_WHAT IS NEEDED:_ Output the data word for word. Begin at its first line and end at the line with "You are a computer-use agent. This".

[Dataset entries]

----------------------------------------

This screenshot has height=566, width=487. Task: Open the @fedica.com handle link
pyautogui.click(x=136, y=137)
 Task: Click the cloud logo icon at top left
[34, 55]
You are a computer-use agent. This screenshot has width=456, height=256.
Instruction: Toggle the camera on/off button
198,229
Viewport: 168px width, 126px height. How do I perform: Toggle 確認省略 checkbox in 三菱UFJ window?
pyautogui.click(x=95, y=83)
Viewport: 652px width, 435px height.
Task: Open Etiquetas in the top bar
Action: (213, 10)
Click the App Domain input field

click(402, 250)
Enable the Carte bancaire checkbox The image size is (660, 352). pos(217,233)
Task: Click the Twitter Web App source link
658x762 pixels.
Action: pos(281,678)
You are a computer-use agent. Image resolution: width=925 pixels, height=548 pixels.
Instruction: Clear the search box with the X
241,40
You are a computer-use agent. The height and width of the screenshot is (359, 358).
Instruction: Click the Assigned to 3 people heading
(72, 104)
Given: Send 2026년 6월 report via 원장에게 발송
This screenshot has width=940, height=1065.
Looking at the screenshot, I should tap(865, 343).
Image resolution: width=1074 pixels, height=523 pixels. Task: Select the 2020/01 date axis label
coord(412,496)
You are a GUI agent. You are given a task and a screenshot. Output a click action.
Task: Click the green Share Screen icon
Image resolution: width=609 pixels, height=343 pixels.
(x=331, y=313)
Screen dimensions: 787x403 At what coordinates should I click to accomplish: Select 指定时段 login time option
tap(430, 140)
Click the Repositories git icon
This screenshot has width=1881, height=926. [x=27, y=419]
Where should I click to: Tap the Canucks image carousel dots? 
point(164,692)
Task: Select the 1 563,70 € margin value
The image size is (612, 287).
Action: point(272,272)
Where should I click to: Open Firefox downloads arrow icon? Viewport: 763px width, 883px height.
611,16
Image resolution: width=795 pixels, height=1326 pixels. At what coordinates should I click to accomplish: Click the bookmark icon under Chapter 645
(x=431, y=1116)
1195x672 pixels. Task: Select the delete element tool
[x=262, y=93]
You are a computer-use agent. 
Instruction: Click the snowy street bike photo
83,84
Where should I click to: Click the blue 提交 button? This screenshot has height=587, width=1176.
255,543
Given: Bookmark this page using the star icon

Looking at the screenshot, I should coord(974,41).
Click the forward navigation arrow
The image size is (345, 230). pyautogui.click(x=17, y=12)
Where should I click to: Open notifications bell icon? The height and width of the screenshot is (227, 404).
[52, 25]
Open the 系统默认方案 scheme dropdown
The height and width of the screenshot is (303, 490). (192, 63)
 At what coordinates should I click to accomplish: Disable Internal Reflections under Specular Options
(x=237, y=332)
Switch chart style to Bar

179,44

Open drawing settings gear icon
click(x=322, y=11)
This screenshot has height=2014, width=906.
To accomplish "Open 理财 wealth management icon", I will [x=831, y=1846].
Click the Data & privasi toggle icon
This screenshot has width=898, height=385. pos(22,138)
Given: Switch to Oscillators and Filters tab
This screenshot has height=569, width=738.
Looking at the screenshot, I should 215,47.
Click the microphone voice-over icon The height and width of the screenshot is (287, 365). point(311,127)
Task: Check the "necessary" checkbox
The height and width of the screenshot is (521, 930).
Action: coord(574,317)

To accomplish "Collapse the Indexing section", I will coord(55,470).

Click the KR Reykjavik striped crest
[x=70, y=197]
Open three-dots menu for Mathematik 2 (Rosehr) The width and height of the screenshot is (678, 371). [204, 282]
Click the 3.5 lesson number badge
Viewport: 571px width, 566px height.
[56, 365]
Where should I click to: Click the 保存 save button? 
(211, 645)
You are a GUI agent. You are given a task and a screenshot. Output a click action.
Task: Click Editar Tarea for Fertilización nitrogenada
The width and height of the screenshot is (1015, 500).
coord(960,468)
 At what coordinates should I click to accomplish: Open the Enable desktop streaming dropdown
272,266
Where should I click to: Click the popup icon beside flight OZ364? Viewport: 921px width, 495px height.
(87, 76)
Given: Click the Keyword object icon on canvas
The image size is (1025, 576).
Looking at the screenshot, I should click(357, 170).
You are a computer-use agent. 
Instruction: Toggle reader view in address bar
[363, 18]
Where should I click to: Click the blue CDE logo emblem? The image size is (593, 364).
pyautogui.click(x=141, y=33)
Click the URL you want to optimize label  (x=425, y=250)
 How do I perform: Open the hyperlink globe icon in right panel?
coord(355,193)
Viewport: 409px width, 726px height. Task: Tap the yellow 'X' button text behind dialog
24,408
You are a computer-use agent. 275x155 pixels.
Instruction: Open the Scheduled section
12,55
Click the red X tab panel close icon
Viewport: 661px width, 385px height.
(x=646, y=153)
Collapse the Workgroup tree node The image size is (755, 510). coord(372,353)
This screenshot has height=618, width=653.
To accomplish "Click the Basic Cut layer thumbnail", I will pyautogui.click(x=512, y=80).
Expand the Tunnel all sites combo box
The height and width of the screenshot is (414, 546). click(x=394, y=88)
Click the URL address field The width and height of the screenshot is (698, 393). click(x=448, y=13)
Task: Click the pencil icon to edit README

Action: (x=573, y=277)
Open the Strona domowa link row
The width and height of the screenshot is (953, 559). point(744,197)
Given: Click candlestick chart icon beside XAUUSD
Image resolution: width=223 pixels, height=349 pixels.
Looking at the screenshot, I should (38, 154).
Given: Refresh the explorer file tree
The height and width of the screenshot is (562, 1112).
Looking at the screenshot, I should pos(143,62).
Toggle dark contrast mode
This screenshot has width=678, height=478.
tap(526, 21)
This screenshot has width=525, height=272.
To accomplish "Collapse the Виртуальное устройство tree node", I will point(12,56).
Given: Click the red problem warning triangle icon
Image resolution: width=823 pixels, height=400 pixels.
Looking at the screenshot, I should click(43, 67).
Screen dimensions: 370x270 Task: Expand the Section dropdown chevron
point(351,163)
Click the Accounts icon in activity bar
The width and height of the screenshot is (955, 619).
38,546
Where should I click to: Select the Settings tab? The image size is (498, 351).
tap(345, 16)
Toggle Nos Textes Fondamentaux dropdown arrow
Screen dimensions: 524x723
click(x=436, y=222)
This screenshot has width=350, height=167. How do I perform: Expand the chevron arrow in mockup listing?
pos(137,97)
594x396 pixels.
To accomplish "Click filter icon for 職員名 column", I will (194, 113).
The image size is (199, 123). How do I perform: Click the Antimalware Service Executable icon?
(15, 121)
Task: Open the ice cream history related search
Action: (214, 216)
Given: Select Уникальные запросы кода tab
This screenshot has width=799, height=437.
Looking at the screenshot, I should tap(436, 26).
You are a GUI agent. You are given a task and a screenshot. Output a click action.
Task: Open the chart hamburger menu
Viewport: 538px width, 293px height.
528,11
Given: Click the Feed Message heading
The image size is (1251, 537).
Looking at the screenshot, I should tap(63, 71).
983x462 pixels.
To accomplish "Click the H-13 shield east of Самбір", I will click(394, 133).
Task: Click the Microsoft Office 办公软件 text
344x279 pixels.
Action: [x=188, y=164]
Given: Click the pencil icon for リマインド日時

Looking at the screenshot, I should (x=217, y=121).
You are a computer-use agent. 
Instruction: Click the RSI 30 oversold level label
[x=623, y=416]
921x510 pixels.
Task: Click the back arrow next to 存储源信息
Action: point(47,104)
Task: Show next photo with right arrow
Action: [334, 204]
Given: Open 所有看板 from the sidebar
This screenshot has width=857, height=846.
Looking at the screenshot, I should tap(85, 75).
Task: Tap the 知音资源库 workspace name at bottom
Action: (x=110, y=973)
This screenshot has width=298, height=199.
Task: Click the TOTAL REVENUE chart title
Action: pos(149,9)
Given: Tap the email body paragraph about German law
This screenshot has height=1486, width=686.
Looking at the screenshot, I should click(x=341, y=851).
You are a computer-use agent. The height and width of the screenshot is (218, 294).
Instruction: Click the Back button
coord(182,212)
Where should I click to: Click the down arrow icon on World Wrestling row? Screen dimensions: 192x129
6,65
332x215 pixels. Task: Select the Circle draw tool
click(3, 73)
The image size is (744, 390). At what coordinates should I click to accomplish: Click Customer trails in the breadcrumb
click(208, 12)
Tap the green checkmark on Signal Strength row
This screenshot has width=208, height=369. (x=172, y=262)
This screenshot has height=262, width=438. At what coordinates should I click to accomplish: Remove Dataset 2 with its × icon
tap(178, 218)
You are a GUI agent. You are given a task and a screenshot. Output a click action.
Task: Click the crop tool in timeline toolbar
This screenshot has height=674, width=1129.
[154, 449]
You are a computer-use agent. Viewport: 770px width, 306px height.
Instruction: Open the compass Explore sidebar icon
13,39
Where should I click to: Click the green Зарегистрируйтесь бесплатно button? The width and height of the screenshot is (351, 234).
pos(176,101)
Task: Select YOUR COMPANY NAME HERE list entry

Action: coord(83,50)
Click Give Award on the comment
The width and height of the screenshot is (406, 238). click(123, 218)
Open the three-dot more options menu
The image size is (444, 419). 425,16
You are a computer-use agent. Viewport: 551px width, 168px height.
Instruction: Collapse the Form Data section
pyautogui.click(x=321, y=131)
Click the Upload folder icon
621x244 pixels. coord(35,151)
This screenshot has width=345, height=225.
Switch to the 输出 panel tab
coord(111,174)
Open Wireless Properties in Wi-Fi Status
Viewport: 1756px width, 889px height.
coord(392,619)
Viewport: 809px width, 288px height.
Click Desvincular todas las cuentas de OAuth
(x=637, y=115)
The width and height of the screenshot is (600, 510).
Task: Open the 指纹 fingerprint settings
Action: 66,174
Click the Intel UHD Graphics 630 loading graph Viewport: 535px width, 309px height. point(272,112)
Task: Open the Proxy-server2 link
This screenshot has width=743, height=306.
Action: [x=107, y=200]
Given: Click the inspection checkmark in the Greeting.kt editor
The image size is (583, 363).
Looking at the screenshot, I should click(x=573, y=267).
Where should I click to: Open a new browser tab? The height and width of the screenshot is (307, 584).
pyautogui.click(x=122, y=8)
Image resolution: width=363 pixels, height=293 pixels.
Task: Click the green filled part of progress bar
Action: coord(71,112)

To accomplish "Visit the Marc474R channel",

----------------------------------------

_COMPLETED TASK:_
This screenshot has height=566, width=487. Task: Open the @fedica.com handle link
pyautogui.click(x=136, y=137)
 Task: Click the cloud logo icon at top left
[34, 55]
You are a computer-use agent. This screenshot has width=456, height=256.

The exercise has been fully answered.